The Rubicon River formed the border between Gaul and the Roman Republic. According to legend, even when Caesar got to the river with his army, he had still not made up his mind about what he would do. With the famous phrase Alea iacta est, or “the die is cast,” he decided to cross. The historian Suetonius was born around 70 A.D., more than a century after Caesar crossed the Rubicon. He published a history of 12 Roman emperors, beginning with Caesar. Suetonius wrote: “Overtaking his cohorts at the river Rubicon, which was the boundary of his province, he paused for a while, and realizing what a step he was taking, he turned to those about him and said: ‘Even yet we may draw back; but once cross yon little bridge, and the whole issue is with the sword.’ As he stood in doubt, this sign was given him. On a sudden there appeared hard by a being of wondrous stature and beauty, who sat and played upon a reed; and when not only the shepherds flocked to hear him, but many of the soldiers left their posts, and among them some of the trumpeters, the apparition snatched a trumpet from one of them, rushed to the river, and sounding the war-note with mighty blast, strode to the opposite bank. Then Caesar cried: ‘Take we the course which the signs of the gods and the false dealing of our foes point out. The die is cast,’ said he. Accordingly, crossing with his army, and welcoming the tribunes of the commons, who had come to him after being driven from Rome, he harangued the soldiers with tears, and rending his robe from his breast besought their faithful service.” With Caesar’s crossing of the Rubicon, the Roman Republic was thrown into civil war. Eventually, Caesar defeated Pompey and his allies and emerged as the winner. As emperor, he made some radical changes in government. He decreased the power of the provinces, and centralized power in Rome. He eliminated much of the government’s debt, disbanded powerful guilds, and rewarded people for having children in an effort to increase Rome’s population. He set a term limit on governors, launched a huge rebuilding effort, established a police force, and modified the calendar. He made himself incredibly powerful and demanded that everyone revere him as part-deity. Despite all he did and his huge legacy, Caesar’s reign as emperor was short. He crossed the Rubicon in 49 B.C., and he was assassinated in 44 B.C.

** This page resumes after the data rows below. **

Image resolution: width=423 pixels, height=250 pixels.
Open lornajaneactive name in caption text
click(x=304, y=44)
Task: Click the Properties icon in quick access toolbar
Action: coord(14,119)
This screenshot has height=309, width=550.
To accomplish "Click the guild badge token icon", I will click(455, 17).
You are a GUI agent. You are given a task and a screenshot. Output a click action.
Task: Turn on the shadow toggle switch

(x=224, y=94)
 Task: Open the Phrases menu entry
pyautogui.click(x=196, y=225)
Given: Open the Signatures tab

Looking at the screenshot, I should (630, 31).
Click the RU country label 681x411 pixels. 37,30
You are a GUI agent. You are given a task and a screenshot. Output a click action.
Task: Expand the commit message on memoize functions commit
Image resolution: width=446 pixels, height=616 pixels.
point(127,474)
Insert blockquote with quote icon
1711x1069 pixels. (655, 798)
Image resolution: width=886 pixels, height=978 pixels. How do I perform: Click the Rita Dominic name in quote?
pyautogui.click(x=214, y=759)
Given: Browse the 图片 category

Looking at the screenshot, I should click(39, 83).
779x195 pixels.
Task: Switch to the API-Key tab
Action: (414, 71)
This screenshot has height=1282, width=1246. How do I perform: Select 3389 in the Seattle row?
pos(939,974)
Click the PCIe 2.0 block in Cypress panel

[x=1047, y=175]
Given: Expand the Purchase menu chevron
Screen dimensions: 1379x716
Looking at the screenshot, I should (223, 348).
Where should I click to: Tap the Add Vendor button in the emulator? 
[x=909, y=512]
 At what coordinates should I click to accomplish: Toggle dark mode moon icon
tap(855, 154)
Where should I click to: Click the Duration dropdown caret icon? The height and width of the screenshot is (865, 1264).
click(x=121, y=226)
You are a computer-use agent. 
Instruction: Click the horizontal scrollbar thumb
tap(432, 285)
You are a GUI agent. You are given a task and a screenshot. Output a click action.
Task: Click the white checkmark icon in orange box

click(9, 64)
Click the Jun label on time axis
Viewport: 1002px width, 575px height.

Because of Caesar, the phrase “crossing the Rubicon” has entered popular culture, meaning “past the point of no return.” And it is used in all sorts of contexts. In various articles written last fall, Google was “crossing the Rubicon” for the online shopping industry by making it possible for shoppers to see which local stores carry the products they want, in their store, at that very moment; Subaru was “crossing the Rubicon to sedan-hood” with its switch away from a hatchback for one of its models; Joe Biden said, “I crossed the Rubicon about not being president and being vice president when I decided to take this office.” Rubicon is the name of a recently terminated conspiracy thriller TV show, and Crossing the Rubicon is the title of an album by the Swedish band The Sounds. The Supreme Court justice Anthony Kennedy said, “Sometimes you don’t know if you’re Caesar about to cross the Rubicon or Captain Queeg cutting your own tow line.”